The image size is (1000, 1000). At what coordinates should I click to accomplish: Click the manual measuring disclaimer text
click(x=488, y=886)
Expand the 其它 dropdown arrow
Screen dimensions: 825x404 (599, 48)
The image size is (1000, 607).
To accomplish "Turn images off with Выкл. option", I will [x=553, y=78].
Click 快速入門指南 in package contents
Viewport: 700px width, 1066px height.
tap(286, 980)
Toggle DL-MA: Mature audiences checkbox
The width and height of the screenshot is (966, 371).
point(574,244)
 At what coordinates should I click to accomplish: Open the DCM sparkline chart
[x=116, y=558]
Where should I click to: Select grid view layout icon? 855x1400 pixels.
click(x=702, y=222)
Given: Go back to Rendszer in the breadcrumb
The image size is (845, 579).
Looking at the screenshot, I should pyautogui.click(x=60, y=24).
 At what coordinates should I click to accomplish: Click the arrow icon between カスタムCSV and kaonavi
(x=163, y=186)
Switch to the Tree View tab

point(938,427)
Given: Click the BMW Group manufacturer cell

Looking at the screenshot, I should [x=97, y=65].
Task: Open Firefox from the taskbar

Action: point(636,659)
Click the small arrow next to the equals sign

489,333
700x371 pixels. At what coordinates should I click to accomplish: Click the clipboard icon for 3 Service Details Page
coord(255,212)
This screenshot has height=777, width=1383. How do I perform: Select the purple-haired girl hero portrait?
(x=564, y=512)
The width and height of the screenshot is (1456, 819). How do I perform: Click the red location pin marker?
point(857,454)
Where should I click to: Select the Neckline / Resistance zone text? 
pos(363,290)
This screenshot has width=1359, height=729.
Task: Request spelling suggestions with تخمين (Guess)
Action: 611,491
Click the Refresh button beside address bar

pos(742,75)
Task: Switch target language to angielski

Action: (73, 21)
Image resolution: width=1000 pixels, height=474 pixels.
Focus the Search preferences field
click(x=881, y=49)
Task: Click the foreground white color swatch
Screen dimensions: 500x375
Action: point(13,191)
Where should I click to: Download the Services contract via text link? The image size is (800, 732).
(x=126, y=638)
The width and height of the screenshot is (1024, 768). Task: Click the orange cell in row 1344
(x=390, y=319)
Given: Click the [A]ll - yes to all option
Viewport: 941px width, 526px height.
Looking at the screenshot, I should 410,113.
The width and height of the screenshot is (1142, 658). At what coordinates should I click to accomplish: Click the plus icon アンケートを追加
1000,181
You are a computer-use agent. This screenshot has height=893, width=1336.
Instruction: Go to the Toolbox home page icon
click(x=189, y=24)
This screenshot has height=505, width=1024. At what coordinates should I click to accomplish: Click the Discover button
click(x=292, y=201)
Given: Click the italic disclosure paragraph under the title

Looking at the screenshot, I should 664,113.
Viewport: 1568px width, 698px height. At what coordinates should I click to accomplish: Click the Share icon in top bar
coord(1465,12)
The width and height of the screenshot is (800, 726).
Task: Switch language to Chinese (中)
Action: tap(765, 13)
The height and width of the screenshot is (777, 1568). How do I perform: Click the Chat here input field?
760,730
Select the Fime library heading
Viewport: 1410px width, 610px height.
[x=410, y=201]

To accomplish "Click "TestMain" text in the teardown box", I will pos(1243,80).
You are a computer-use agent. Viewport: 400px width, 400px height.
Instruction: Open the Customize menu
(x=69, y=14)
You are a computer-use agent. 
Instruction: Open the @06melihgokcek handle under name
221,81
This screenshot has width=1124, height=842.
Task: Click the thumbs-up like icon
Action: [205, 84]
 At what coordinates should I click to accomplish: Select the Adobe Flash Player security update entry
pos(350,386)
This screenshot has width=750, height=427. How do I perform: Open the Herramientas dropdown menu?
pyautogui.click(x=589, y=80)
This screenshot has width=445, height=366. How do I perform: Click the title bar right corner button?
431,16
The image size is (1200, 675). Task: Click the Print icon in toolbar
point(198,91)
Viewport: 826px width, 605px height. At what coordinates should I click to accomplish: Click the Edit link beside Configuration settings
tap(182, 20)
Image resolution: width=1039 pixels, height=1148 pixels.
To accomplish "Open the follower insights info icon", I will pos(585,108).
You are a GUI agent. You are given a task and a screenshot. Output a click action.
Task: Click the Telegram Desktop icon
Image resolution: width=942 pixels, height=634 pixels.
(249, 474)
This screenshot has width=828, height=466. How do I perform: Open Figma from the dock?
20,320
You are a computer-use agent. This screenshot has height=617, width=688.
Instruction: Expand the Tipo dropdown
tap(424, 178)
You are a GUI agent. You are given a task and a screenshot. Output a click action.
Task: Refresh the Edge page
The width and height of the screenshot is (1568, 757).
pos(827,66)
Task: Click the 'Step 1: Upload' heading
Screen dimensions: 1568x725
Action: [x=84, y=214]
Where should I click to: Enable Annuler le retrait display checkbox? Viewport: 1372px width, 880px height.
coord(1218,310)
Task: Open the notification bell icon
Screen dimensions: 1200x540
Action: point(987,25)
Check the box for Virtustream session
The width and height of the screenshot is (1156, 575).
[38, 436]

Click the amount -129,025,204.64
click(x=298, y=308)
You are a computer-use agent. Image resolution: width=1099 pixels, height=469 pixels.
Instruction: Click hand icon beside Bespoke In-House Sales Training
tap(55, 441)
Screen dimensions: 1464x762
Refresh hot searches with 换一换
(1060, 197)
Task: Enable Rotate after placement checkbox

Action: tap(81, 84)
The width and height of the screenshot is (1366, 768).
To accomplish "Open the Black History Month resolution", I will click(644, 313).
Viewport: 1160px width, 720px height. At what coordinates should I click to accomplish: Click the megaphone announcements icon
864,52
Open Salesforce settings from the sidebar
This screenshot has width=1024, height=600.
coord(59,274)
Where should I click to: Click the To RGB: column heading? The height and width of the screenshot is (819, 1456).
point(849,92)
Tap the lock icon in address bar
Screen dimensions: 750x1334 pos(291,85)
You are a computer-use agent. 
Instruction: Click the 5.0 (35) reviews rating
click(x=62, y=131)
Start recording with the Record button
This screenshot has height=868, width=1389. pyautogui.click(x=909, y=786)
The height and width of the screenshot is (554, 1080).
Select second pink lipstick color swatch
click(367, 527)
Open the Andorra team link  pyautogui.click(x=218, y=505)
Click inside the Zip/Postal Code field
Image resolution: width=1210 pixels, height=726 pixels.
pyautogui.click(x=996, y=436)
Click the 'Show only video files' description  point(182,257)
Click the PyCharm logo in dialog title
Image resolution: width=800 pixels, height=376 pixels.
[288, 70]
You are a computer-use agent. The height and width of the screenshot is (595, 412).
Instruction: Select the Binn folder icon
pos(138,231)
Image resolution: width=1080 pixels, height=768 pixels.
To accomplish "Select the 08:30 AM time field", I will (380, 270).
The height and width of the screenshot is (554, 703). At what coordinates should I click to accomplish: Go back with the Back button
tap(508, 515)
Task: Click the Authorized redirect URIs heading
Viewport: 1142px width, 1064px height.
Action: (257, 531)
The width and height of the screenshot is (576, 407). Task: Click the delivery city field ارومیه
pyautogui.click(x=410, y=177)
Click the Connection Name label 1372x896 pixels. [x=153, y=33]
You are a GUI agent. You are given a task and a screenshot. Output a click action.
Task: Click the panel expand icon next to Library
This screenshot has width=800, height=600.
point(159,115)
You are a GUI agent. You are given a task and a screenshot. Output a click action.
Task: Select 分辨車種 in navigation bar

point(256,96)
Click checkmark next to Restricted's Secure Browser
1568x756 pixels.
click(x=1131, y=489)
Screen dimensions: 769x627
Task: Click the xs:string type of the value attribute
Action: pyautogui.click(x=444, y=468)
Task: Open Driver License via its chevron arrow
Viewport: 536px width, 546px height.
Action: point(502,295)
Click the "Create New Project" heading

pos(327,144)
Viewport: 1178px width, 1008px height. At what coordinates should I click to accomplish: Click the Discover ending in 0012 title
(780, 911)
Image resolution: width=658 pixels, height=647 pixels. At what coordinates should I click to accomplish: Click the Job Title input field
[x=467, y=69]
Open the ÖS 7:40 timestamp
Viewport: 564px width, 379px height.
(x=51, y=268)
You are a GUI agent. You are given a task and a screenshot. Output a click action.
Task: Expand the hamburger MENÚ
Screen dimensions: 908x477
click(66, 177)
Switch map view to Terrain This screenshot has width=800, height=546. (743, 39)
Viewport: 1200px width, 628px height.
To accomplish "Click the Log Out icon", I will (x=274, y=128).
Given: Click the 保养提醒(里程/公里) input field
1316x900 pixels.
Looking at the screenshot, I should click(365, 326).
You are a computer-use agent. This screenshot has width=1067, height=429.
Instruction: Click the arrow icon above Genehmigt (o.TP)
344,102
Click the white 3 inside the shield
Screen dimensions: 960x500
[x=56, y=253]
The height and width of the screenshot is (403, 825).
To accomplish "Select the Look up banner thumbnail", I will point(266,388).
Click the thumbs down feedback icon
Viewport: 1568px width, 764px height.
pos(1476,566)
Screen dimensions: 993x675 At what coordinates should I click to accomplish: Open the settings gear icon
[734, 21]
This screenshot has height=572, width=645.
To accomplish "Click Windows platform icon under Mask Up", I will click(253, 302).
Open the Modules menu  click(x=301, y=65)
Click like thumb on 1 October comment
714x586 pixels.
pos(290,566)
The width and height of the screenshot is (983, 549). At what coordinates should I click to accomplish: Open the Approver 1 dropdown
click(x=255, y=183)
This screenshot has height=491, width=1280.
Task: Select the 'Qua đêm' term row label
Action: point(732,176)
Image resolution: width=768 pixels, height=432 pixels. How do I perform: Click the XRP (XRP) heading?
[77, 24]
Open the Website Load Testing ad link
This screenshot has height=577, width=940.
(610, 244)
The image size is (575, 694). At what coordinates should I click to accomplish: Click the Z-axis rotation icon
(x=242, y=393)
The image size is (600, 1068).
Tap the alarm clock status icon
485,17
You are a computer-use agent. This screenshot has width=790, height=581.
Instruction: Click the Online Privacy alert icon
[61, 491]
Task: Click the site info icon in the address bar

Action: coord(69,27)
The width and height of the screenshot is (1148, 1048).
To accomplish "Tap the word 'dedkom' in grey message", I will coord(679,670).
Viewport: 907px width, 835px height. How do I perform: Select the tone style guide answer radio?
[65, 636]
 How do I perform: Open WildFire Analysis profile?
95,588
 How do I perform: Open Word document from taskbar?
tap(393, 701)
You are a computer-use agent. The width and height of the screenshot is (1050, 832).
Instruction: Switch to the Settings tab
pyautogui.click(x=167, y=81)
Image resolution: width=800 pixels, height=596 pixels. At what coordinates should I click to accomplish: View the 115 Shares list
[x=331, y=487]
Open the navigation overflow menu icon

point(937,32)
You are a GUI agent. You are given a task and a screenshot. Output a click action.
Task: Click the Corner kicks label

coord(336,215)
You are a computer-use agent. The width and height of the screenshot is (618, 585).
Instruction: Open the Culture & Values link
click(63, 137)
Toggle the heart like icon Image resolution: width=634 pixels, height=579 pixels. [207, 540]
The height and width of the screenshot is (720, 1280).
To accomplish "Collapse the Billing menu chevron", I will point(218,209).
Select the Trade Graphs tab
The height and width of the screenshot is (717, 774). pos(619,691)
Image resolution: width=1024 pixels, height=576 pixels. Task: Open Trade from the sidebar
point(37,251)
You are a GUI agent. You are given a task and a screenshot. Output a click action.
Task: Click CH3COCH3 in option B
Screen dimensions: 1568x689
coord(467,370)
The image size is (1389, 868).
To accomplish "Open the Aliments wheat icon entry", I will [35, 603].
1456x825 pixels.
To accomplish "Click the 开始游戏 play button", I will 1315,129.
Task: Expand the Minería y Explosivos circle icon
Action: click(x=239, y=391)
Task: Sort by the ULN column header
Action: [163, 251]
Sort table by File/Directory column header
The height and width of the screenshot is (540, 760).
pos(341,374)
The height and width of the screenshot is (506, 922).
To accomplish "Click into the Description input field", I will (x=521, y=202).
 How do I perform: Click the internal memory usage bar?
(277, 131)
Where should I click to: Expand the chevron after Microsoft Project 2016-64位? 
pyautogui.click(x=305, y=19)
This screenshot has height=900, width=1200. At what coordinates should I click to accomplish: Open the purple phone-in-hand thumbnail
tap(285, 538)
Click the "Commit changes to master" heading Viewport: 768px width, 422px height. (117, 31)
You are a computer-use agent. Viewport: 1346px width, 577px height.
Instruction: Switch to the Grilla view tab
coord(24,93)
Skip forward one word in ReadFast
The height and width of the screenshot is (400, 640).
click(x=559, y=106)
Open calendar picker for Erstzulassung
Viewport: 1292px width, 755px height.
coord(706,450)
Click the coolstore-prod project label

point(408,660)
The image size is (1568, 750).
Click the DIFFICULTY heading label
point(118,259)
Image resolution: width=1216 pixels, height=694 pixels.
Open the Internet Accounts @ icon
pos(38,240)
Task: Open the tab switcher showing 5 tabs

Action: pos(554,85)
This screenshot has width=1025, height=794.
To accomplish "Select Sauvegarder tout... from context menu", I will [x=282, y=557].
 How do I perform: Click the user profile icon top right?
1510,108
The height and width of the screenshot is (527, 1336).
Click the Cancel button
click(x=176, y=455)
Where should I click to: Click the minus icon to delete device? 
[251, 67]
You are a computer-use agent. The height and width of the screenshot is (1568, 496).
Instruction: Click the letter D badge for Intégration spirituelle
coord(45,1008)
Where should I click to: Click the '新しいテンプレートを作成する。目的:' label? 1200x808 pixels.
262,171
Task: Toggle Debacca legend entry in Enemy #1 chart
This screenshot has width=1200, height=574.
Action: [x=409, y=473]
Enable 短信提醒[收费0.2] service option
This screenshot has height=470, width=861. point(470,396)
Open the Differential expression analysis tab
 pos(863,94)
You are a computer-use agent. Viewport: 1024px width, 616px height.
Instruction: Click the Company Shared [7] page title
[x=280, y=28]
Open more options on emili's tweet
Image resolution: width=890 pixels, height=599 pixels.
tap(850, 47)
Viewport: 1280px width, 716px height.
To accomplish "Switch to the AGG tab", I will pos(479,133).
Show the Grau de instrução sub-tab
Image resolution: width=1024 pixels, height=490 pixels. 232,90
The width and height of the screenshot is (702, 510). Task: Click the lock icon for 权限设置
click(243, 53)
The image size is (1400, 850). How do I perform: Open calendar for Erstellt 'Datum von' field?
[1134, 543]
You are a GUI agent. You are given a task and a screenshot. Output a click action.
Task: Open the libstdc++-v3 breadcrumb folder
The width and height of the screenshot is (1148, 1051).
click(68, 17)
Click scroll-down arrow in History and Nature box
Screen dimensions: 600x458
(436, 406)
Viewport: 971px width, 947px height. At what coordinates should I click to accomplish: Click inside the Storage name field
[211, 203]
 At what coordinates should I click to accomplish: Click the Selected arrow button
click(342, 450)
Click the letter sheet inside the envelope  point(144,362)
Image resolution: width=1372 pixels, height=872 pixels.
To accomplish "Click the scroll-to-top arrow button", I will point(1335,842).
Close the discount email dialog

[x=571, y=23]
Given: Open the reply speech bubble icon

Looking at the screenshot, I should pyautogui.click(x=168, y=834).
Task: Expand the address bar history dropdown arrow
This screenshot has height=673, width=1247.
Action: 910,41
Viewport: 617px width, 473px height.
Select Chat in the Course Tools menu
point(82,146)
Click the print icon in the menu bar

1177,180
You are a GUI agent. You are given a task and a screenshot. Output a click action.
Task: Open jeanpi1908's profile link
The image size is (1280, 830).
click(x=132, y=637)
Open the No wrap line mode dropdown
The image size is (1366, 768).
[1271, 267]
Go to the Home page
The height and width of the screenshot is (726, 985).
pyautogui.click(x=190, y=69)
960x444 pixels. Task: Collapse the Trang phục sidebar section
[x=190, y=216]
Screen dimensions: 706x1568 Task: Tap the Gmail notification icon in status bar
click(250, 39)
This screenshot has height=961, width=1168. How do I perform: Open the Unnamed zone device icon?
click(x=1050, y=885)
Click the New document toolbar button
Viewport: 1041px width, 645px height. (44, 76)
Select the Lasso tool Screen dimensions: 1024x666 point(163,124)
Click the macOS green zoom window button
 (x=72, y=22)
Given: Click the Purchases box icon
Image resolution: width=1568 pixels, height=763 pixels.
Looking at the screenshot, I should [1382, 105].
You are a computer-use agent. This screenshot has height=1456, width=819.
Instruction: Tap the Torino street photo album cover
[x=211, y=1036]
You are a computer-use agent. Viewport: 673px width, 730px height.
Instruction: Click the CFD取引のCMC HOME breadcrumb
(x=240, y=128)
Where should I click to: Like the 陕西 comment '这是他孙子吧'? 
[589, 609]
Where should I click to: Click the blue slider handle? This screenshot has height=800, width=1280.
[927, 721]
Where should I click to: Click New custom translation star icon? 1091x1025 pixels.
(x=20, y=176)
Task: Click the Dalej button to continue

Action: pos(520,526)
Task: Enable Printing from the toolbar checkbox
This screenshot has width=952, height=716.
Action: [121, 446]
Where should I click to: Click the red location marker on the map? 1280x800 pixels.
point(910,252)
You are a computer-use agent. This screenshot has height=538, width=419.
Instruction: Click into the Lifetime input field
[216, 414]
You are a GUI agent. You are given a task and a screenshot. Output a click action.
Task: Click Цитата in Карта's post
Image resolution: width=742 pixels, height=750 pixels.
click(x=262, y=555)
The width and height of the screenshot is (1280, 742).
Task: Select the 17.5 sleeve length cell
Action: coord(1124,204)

# Problem requirements:
The line containing "Where should I click to: Click New" marks the start. Repeat it and every line after it to the end of the listing above, exactly.

# Answer area:
Where should I click to: Click New custom translation star icon? 1091x1025 pixels.
(x=20, y=176)
Task: Click the Dalej button to continue

Action: pos(520,526)
Task: Enable Printing from the toolbar checkbox
This screenshot has width=952, height=716.
Action: [121, 446]
Where should I click to: Click the red location marker on the map? 1280x800 pixels.
point(910,252)
You are a computer-use agent. This screenshot has height=538, width=419.
Instruction: Click into the Lifetime input field
[216, 414]
You are a GUI agent. You are given a task and a screenshot. Output a click action.
Task: Click Цитата in Карта's post
Image resolution: width=742 pixels, height=750 pixels.
click(x=262, y=555)
The width and height of the screenshot is (1280, 742).
Task: Select the 17.5 sleeve length cell
Action: coord(1124,204)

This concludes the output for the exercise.